Yazmak kolay, uymak zor. Dilemek kolay, ERMEK zor. Yükseldikçe bundan sonrası zorludur! Çünkü, her basamak için kul her yandan imtihan verir. ALLAH'ıma varış bir merdivendir; ne kadar seversen, o kadar çıkarsın. ALLAH'ım, cümle kulunun önüne sermiş o merdiveni. Kul dilerse çıksın, ALLAH'ına varsın. Çıkmayanın hatası kimin? Kendi gönül yolunun! VARLIĞI'na inananın çıkmaması için bir sebep yok. ALLAH'ımın KAPISI hiçbir kuluna kapalı değildir, meğer ki, kulun gönül kapısı açık olsun. Gönülleriniz her an HAK tarafından yoklanır, çiçeğiniz sevenlerce koklanır. Su gibi ol: arındıran, korunduran! Kum gibi ol: kırmayan, kırılmayan! Hava gibi ol: yaşayan, yaşatan!
ZUHRUF suresi, ayetler 43, 44 : Sen, sana vahyedilene sımsıkı sarıl. Hiç kuşkusuz sen, dosdoğru bir yol üzerindesin. Gerçek şu ki bu KUR'AN sana ve toplumuna bir öğüttür. BUNDAN SORUMLU TUTULACAKSINIZ.
ALLAH'ım her kulunun kapısını açar. Açılmayan kapı var mı? Güzellik uyulandır, kalem elimde demekten. Daha önce yazdım. Gönlünde olanların, dünyada harcanmayanların burada yeri belli olur.
Yarattığını gözeten RABB'im, O'na verdiğin sözü " tut " der.

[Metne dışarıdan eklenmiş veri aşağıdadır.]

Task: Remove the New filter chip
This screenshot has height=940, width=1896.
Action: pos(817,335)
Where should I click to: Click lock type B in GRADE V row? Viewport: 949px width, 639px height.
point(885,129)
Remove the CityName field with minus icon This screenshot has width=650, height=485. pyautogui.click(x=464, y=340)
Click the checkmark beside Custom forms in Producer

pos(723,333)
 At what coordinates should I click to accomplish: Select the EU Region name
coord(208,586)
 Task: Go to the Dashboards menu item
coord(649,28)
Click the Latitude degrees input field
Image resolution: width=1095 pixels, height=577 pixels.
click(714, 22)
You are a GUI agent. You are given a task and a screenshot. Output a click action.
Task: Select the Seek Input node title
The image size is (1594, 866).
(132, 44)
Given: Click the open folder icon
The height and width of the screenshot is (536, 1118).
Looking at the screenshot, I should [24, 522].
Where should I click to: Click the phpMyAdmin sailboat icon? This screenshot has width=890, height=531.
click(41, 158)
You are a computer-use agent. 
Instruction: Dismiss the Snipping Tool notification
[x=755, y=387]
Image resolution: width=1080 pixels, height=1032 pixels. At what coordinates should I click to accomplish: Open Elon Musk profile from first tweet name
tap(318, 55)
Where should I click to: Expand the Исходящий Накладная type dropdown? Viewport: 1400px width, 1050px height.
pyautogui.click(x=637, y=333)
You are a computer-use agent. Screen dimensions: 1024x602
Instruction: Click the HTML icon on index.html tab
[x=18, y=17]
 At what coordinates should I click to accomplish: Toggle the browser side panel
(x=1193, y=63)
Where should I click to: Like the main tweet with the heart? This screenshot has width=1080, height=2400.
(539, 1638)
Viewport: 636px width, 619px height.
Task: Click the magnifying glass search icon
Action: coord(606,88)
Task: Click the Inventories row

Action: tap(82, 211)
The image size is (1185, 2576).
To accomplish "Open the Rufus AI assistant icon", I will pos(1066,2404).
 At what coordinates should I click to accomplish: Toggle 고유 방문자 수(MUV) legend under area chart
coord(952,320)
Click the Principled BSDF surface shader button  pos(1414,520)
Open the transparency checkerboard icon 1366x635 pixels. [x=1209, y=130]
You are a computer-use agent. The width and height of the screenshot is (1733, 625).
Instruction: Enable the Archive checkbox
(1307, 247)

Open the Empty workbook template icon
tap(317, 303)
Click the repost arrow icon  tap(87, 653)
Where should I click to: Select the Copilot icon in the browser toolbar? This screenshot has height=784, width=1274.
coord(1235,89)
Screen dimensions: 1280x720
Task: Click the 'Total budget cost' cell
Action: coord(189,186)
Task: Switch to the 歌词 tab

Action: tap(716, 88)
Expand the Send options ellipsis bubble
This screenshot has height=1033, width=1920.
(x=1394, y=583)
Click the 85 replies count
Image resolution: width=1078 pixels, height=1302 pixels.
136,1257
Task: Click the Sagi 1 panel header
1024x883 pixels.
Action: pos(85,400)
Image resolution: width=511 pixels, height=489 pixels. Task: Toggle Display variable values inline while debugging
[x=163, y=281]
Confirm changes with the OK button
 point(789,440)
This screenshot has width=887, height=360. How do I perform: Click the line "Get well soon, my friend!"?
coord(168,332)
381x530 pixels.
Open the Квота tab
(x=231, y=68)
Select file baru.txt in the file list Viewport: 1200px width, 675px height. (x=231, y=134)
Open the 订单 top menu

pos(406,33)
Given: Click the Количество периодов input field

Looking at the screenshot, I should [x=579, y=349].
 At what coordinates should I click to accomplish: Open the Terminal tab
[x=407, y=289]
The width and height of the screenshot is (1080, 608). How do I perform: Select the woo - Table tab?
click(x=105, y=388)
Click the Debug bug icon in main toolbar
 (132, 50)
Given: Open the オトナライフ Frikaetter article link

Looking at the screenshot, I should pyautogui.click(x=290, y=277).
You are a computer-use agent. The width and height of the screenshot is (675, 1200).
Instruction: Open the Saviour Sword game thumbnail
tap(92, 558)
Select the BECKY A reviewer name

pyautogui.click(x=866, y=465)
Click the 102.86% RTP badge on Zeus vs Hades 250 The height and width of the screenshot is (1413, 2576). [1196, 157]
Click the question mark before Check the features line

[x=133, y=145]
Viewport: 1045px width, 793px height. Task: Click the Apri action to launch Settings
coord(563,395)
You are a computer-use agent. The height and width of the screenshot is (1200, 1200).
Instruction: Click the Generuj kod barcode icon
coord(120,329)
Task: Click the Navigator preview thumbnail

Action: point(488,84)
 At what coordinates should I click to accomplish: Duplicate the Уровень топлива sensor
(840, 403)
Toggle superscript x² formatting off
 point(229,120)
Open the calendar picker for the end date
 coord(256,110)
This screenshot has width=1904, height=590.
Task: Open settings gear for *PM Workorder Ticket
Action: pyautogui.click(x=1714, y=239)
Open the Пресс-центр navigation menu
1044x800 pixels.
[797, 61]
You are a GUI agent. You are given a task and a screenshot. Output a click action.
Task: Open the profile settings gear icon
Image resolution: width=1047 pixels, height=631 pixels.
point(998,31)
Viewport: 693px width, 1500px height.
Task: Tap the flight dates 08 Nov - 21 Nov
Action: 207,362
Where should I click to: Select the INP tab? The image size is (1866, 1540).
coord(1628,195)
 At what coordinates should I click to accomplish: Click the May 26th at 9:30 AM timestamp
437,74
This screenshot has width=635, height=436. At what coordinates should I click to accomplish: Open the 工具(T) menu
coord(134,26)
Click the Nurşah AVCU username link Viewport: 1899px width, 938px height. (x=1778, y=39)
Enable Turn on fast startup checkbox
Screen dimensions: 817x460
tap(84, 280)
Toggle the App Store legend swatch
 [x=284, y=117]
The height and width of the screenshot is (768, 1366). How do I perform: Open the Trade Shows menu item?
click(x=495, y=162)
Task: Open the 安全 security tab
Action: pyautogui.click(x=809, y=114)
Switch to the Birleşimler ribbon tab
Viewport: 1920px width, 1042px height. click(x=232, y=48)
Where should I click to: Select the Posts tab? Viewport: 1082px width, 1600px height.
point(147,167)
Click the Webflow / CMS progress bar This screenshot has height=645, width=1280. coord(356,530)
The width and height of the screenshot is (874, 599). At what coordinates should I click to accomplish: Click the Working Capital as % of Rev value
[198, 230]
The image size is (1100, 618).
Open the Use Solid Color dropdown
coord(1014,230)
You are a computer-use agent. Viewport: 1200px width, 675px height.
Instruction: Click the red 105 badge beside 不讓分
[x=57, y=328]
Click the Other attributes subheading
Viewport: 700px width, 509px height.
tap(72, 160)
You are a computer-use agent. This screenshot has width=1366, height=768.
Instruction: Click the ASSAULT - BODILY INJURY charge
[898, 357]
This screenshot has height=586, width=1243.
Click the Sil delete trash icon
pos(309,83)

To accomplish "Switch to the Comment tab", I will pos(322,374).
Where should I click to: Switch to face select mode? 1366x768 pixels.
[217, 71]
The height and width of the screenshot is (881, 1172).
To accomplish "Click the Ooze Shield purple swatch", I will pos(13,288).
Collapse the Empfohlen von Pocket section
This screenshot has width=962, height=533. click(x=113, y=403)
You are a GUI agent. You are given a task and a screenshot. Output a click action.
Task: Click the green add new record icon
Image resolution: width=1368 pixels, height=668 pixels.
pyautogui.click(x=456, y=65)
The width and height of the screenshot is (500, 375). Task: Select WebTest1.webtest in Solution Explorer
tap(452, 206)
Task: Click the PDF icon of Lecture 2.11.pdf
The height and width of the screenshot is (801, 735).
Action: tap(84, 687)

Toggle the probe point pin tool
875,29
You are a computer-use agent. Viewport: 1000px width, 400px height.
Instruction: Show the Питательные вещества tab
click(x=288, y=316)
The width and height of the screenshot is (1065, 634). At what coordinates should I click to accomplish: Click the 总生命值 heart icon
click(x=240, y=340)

RAHMAN suresi, ayet 29: Göklerde ve yerde kim varsa O'ndan ister. O her an YENİ bir iş ve OLUŞTADIR.
BİLİRSEN KULUSUN, BİLMEZSEN HATALISIN. KENDİNİ BİLMEYE – BULMAYA MECBURSUN! BİLMEZSEN, O'NA NE YÜZLE DÖNECEKSİN!
TEVBE suresi, ayet 126: Görmüyorlar mı ki, her yıl bir veya iki kez imtihan ediliyorlar. Hala ne tövbeye yelteniyorlar ne de öğüt alıyorlar.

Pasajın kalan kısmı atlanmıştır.